Analyse InnoFunds – Presse spécialisée

Le 18 mars 2025, Michelin – l’un des symboles industriels les plus emblématiques de France – était auditionné dans le cadre de la commission d’enquête sénatoriale sur l’utilisation des aides publiques par les grandes entreprises.
L’audition, dense, factuelle et parfois tendue, dépasse largement le cas d’un seul groupe : elle révèle les contradictions profondes du modèle industriel français, partagé entre ambition de souveraineté, injonctions écologiques, pression de compétitivité internationale et attentes sociales fortes.
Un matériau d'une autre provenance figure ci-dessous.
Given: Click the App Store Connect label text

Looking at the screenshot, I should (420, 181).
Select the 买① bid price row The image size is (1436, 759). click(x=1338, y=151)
À travers Michelin, c’est une question centrale qui refait surface : comment la France peut-elle soutenir massivement l’innovation, accompagner des industries en transformation et préserver l’emploi… tout en exigeant discipline, transparence et efficacité dans l’utilisation des fonds publics ?

Un groupe profondément français, mais traversé par des contraintes globales

Depuis plus de 135 ans, Michelin entretient un lien unique avec la France :

  • 15 sites industriels,
  • 19 000 salariés,
  • 3 000 chercheurs,
  • 400 M€ investis chaque année en R&D nationale,
  • 2,6 Md€ investis en France depuis 2014.

Le manufacturier rappelle d’ailleurs un point que peu de multinationales peuvent affirmer : 50 % de sa recherche mondiale est réalisée en France.
Pour autant, Michelin opère dans un marché devenu l’un des plus compétitifs de la planète. Entre les géants chinois subventionnés, les normes environnementales européennes, l’envolée des coûts énergétiques, et un marché du pneumatique saturé, l’entreprise doit arbitrer en permanence entre ancrage historique et réalité économique.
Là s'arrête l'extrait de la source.